= Task directions =
In the records below, begin at the line that has "Screen dimensions: 777x511" and stop after the line that has "Task: Click the refresh"; quote those lines verbatim and nothing more.

Records from a data collection
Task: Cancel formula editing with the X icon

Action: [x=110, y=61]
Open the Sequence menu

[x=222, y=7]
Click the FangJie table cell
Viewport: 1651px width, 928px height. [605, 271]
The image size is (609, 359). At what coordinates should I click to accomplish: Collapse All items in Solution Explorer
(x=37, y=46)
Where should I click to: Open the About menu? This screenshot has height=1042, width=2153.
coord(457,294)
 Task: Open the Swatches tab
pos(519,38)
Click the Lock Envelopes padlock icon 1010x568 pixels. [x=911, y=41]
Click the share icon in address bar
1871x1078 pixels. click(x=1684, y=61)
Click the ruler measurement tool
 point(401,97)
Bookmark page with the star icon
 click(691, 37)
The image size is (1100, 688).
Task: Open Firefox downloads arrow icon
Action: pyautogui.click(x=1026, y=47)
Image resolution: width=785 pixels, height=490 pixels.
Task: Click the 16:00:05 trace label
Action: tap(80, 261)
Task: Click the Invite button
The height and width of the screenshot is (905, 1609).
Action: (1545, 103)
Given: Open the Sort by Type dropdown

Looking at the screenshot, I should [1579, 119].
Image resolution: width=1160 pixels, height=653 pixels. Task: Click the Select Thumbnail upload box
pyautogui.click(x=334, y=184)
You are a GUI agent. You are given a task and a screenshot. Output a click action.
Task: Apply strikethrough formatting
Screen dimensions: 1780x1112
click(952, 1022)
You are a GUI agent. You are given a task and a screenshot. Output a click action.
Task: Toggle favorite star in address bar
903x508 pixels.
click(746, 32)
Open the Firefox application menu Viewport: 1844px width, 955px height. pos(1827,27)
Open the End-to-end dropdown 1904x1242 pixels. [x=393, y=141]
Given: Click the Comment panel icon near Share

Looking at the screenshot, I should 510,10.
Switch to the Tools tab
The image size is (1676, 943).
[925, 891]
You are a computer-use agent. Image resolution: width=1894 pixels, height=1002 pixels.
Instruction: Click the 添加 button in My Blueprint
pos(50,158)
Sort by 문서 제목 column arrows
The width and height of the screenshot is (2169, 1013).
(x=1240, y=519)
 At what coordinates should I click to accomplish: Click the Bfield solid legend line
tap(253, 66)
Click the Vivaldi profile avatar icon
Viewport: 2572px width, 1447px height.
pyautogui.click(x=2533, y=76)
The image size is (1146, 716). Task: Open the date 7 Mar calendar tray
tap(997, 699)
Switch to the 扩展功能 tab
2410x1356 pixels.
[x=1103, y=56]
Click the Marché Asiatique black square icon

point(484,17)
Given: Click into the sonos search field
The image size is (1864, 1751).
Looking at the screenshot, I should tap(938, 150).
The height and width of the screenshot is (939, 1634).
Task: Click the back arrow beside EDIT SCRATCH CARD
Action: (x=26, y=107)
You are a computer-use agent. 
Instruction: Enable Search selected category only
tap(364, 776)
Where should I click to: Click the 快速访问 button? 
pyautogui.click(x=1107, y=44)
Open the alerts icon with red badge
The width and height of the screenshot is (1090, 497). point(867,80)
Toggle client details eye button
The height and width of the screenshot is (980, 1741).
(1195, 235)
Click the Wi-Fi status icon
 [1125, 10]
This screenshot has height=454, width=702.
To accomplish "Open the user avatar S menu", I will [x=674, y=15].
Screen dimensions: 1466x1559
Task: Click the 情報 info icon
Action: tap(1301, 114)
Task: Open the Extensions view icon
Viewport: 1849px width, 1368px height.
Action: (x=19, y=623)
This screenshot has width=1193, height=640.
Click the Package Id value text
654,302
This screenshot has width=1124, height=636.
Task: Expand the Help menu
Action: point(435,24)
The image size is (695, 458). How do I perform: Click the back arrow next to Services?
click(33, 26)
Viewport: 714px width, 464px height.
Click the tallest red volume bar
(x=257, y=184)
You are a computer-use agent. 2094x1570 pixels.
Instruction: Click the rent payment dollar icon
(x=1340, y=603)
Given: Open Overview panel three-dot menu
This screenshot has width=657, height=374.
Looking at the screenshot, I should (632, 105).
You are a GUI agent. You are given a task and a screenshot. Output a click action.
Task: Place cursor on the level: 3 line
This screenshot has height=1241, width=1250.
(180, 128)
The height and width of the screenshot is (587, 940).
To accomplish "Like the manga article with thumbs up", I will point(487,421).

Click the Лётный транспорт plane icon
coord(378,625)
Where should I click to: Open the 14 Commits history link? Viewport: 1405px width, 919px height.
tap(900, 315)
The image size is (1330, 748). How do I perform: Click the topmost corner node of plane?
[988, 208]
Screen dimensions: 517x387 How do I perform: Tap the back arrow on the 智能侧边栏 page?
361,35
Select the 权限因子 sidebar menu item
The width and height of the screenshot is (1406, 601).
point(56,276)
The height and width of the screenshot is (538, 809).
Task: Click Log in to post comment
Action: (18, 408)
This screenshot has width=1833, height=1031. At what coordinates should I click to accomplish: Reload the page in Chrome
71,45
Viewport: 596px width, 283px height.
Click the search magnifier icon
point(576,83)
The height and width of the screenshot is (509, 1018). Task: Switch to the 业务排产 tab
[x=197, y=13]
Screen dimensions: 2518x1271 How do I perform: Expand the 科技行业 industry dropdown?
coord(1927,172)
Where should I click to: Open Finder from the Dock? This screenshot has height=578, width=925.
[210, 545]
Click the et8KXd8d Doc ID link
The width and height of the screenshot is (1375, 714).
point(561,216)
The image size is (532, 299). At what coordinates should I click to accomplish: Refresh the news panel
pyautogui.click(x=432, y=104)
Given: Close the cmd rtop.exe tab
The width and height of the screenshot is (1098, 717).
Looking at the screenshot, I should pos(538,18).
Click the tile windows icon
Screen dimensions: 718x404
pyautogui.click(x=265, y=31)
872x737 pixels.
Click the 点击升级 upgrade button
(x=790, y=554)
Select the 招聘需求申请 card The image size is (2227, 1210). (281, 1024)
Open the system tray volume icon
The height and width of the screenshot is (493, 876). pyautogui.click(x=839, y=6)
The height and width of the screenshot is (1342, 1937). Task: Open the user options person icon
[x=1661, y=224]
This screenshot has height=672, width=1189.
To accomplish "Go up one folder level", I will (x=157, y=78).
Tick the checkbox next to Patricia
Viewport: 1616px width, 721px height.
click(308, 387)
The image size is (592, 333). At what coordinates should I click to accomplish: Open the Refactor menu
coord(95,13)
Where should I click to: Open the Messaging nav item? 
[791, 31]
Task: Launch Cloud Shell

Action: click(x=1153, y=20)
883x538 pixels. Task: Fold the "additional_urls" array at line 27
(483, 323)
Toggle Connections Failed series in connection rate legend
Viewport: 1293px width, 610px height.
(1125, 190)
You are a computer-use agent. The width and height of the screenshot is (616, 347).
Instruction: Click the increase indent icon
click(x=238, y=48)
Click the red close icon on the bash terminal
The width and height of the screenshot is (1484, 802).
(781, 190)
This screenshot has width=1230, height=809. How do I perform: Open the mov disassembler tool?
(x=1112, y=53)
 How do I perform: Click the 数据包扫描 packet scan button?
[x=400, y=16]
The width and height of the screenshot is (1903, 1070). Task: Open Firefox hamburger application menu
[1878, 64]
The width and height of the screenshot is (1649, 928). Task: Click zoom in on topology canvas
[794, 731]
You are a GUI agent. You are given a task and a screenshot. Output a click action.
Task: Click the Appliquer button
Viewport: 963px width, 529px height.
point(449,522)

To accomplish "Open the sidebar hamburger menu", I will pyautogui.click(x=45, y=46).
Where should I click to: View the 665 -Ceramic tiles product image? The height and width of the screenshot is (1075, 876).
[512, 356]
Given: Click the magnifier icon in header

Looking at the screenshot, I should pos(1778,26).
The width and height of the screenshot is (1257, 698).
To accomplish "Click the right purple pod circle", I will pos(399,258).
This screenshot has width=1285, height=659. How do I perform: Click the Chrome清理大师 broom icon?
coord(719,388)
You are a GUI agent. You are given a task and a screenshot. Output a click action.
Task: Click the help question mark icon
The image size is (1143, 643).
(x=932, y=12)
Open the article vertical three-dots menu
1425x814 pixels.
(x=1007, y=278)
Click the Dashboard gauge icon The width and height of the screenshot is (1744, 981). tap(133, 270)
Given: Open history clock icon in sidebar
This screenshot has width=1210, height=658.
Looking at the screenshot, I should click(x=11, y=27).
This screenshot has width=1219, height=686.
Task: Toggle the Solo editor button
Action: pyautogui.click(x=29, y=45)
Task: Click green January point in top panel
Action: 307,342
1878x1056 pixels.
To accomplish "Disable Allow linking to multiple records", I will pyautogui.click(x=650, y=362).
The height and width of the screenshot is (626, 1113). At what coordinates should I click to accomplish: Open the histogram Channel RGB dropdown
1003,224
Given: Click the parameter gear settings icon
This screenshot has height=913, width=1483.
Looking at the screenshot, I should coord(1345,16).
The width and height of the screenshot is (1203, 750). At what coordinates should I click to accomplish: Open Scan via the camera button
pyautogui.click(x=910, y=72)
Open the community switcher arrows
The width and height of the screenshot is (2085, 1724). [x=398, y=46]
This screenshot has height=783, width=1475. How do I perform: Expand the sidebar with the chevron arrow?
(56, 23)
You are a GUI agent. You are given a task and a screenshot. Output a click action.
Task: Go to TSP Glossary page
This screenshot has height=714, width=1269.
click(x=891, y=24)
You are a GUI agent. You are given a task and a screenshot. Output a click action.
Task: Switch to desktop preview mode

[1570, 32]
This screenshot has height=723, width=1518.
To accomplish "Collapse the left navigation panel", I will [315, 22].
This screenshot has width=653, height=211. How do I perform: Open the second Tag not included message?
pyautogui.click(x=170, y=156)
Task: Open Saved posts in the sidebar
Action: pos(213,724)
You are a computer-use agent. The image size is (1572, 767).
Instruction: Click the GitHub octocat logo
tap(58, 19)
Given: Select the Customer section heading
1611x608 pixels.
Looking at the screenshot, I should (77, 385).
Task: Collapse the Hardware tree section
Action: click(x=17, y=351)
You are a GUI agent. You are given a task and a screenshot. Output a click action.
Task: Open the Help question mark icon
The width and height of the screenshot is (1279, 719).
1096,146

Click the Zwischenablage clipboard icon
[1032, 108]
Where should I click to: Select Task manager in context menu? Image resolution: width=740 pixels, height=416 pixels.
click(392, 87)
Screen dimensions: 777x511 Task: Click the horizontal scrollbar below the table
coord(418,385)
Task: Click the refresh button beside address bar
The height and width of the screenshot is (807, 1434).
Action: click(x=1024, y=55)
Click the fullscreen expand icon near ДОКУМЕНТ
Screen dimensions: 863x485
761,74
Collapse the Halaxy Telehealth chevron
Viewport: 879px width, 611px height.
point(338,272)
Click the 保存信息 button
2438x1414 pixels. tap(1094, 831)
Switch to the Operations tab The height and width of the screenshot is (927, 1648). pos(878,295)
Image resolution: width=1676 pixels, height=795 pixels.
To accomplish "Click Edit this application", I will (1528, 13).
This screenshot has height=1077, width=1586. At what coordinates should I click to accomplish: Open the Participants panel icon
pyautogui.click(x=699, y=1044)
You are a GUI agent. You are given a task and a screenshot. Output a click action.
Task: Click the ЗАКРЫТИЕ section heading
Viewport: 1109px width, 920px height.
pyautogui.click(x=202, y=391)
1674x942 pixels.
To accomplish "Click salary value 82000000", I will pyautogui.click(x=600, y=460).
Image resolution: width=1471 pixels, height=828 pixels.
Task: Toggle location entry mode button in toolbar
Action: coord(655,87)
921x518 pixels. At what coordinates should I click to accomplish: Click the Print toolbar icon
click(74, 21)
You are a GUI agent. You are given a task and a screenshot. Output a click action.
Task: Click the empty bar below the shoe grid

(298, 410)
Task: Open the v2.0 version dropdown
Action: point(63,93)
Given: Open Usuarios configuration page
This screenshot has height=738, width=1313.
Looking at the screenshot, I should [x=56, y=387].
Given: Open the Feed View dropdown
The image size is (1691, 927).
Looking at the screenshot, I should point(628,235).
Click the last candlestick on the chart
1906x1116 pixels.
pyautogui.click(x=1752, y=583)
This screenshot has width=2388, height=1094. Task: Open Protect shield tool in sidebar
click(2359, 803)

= Reply =
Screen dimensions: 777x511 Task: Click the horizontal scrollbar below the table
coord(418,385)
Task: Click the refresh button beside address bar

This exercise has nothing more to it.